There are many other sources of information for the following measurements. An excellent starting point is Adrian Cockroft's SunWorld Online Performance Columns. There is also Sun's support system, including Answerbook Online and SunSolve Online. A large number of books have been written on Unix performance and tuning. Two publishers worth checking out are O'Reilly and Prentice Hall.

At the bottom of this page are all the URLs referenced on this page.

This is version 0.26beta1 of this document and this version number is meant to correspond with the version of orcallator.se that has data represented here. This document was initially written by Duncan Lawie and updated by Blair Zajac and is an unfinished piece of work. If you have any additions, suggestions, feedback, corrections, please email them to the Orca discussion mailing list.

Disk Measurement Resources

The disk measurements presented below can be slightly confusing as there are many different types of measurements and it is not always clear what the different system utilities, such as iostat and sar, are measuring.
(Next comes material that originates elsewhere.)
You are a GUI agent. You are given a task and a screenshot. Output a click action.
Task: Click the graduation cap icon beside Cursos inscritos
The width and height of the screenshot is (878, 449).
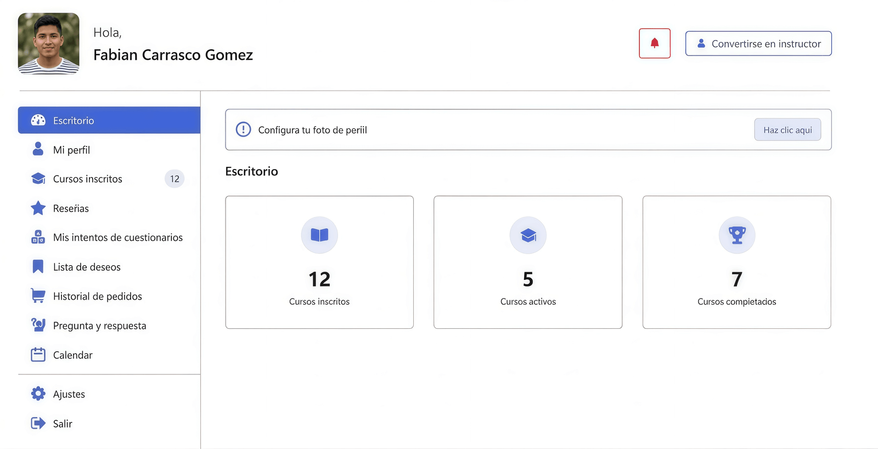point(38,179)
I recommend reading the following articles written by Adrian Cockroft. The orcallator.se tool measures the values according to the concepts in these articles.

Orcallator.se Measured Values

System Overview

System Overview

This graph is based on the SE classes that examine 11 different components of a system, such as disks, net, RAM, etc. The SE classes use rules determined from experience to represent the health of that component. This is all described very nicely in an article by Adrian Cockcroft. The rules in this 1995 article do not necessarily reflect the rules in any other SE releases.
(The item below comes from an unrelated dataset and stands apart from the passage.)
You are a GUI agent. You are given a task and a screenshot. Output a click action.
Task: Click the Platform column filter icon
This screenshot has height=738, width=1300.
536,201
The orcallator.se script goes beyond the determination of a state and assigns a numerical value to the state, which is then plotted. The numerical values grow exponentially to represent that as the state get worse, the represented component is in a much worse state than would be represented by a linear progression. The states and their values are:

  • 0 - White state - completely idle, untouched

  • 1 - Blue state - imbalance, idle while other instances of the resource are overloaded

  • 2 - Green state - no problem, normal operating state

  • 4 - Amber state - warning condition

  • 8 - Red state - overloaded or problem detected

  • 16 - Black state - critical problem that may cause processes or the whole system to fail

Any values over 1 warrant a look at.

Note: The colors in the plot have nothing to do with the colors representing state.
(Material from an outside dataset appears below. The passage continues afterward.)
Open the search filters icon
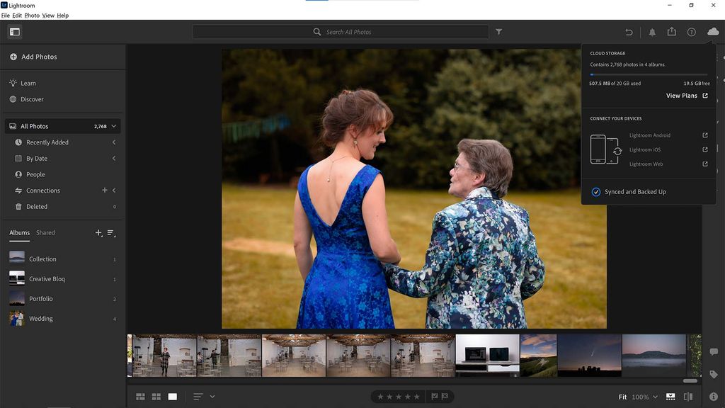The width and height of the screenshot is (725, 408). coord(499,31)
The values recorded by orcallator.se are twice the values plotted here. After I released orcallator.se I decided that having a component operating in an acceptable state (white, blue or green) resulting in values ranging from 0 to 2 is not natural to system administrators, where system loads above 1 mean the system is busy. The division by two makes this more intuitive.

System Uptime

Average # Processes in Run Queue

This graph shows the system's uptime.

Average # Processes in Run Queue

Average # Processes in Run Queue

This graph plots the average number of jobs in the run queue over the last 1, 5 and 15 minute intervals. On Solaris systems this is how the system load is calculated and are the same values displayed by the w, or uptime commands.

System Load

Older versions of orcallator.se recorded two sets of data, one labeled {1,5,15}runq, and the other {1,5,15}load. Both sets were calculated identically from the same system variables. When I was made aware of this, orcallator.se was changed to only record the {1,5,15}runq values and orcallator.cfg now only makes one plot, not two.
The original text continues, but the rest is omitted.